Influenced by encounters around the world, it was in the heart of a Creole garden that the idea of naming our project "café tchololo" was born: a cross between passion for the plants and love for the people who make them grow. The use of this endangered vernacular term promotes the richness of the cultures and traditions specific to each inhabitant of the world.

In Guadeloupean Creole, tchòlòlò refers to a very light coffee. It can be the drink served to children, or the one served when there's not enough coffee left, made from the grounded beans that have already been infused.
‘il n’y a plus assez de café.

“Sa ki lévé bònè Ké ni bon kafé, Sa ki lévé ta Ké ni tchòlòlò.”
An early riser gets good coffee, a late riser drinks "sock juice".
The early bird catches the worm.

For us, this echoes the drink that coffee growers are generally condemned to consume. Indeed, they export quality beans. They only drink the leftovers, that is to say beans with major defects.
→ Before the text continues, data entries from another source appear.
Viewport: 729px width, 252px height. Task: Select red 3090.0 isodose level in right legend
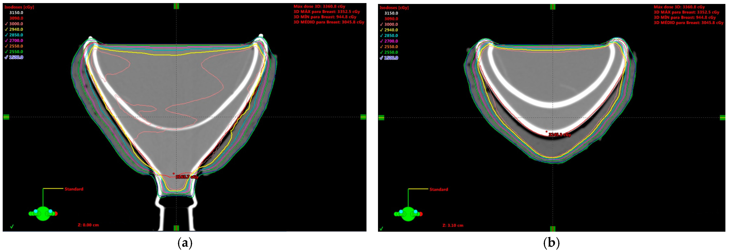[391, 19]
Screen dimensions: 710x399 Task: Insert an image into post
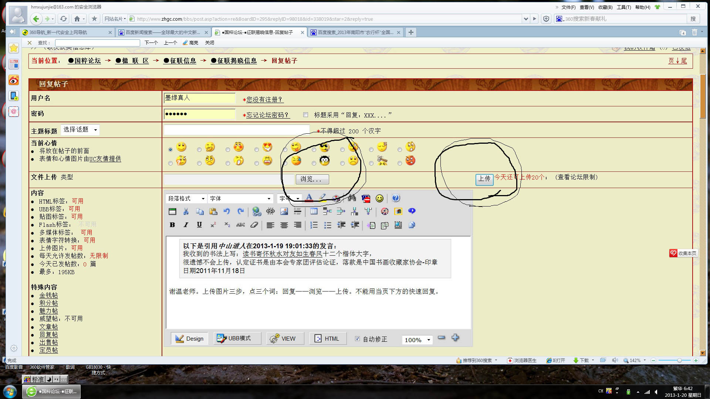tap(284, 211)
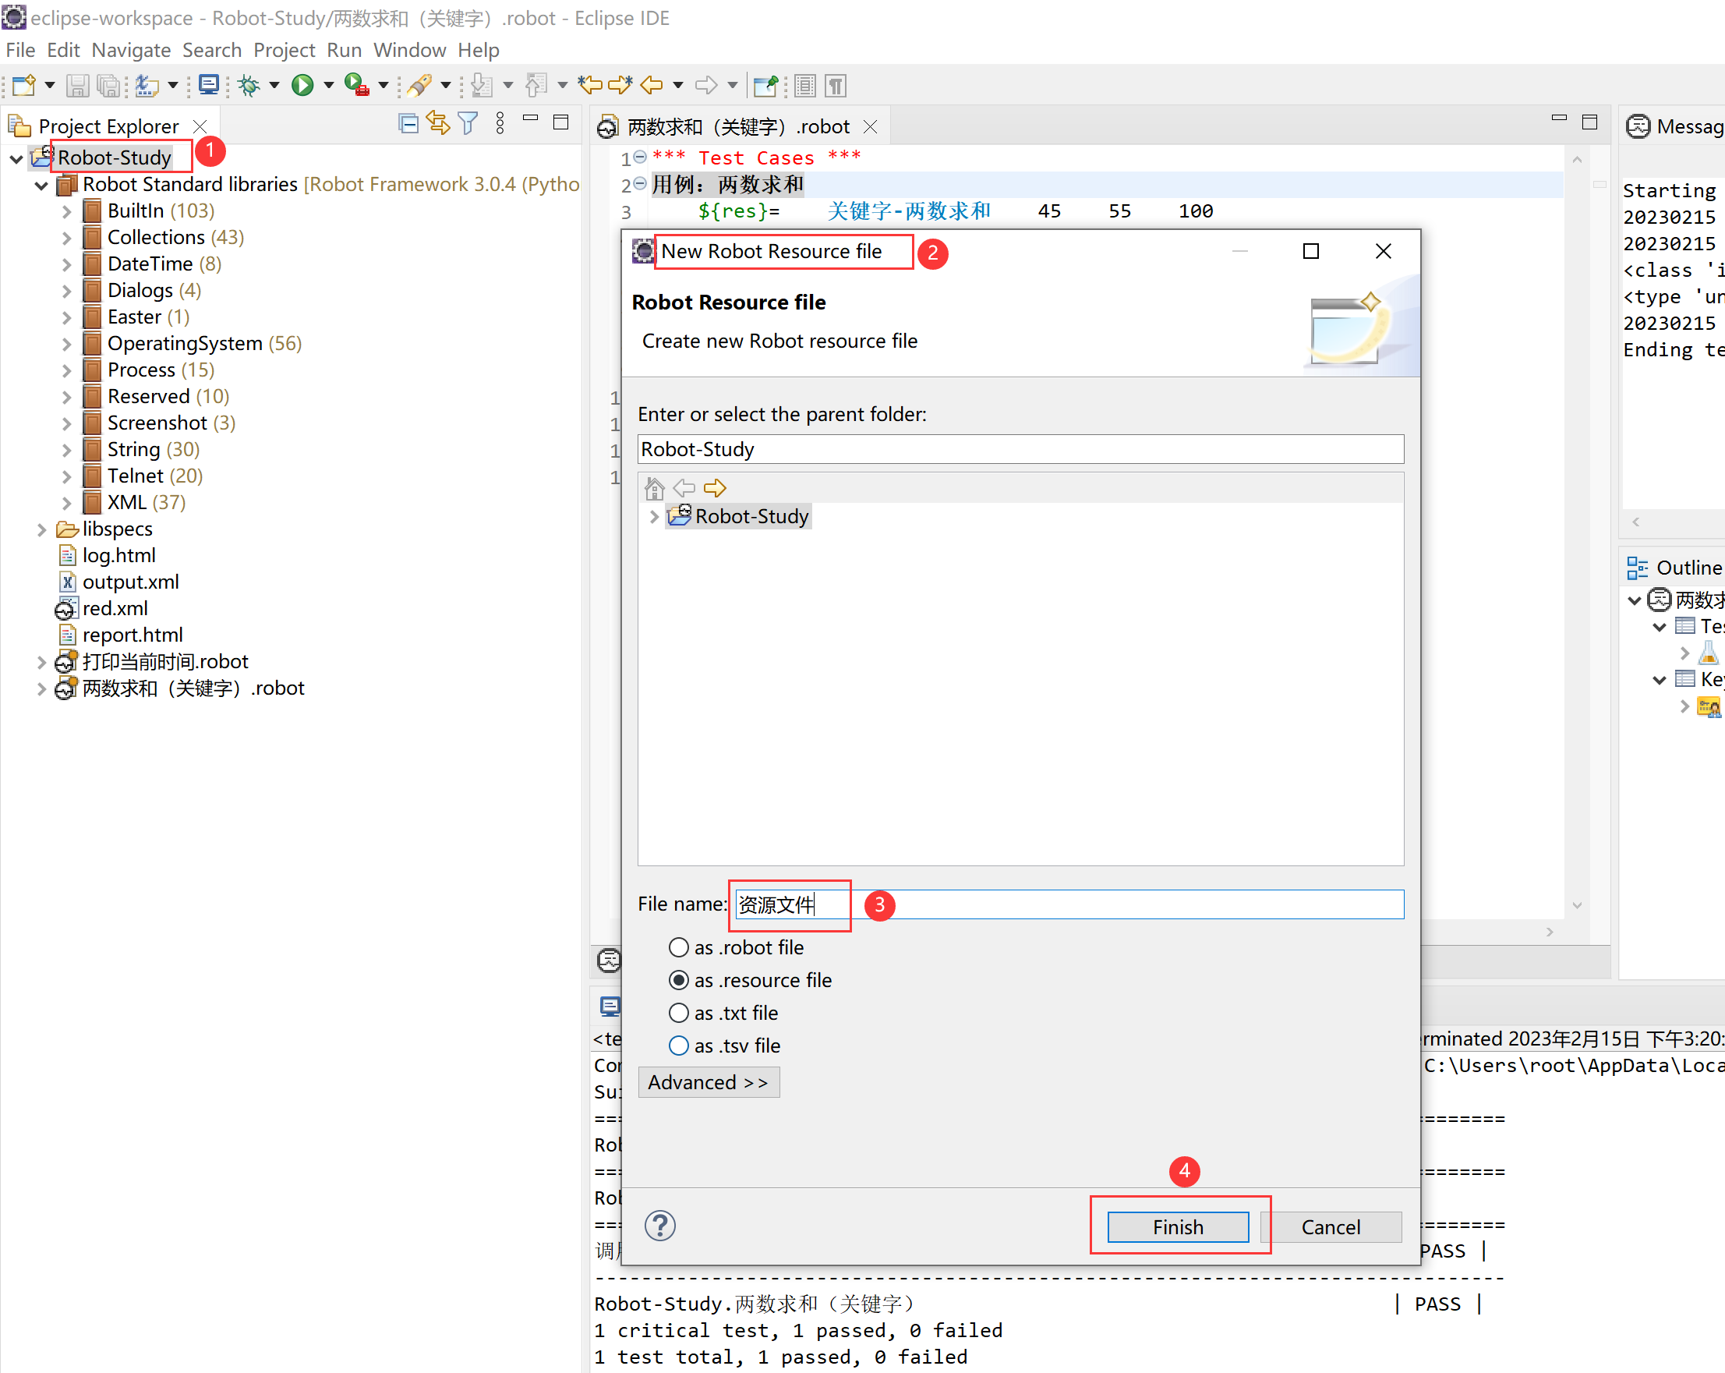Click the green Run toolbar icon
1725x1373 pixels.
pos(302,85)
It's also a nod to our parents, who couldn't understand why we drank coffee that was "too clear, looking like tea...". After tasting, they did not want to go back to the coffee they used to drink.

Beans from the same coffee plant, depending on the care taken, can provide a café tchòlòlò or an excellent coffee. That is the key role of coffee-growing and the post-harvest treatment of coffee beans, and another reason to discover the fantastic work of coffee growers!

In some Spanish-speaking areas, Chololo refers to a person you can trust, like us!


Originally from Angers, France, a city of art and history with a flamboyant nature, we were born in the 1990s. Our curiosity, our interest in human beings and our desire to discover civilizations and agricultural techniques united us around the beginnings of this project. The desire to make our knowledge accessible decided on the present form.

Paulin, de café TCHOLOLO, dans les caféiers.

After studying business and selling fair trade coffee, Paulin went to work on the land for an entire production cycle. He then learned about roasting and making beverages. At the same time, he wrote and published articles. He initiated a knowledge transfer project in Africa during the pandemic period. Since then, he has alternated between the writing phases of this project and adventures in producing countries.

Capucine dans les feuilles

A cook by trade, Capucine is now a self-taught illustrator and editor. Her thirst for learning has enabled her to master the software used to edit the books. She has made the texts pleasant to read and structured the work as a whole to give it meaning. Fond of quality products, she prepares delicious coffees for the team's long working days.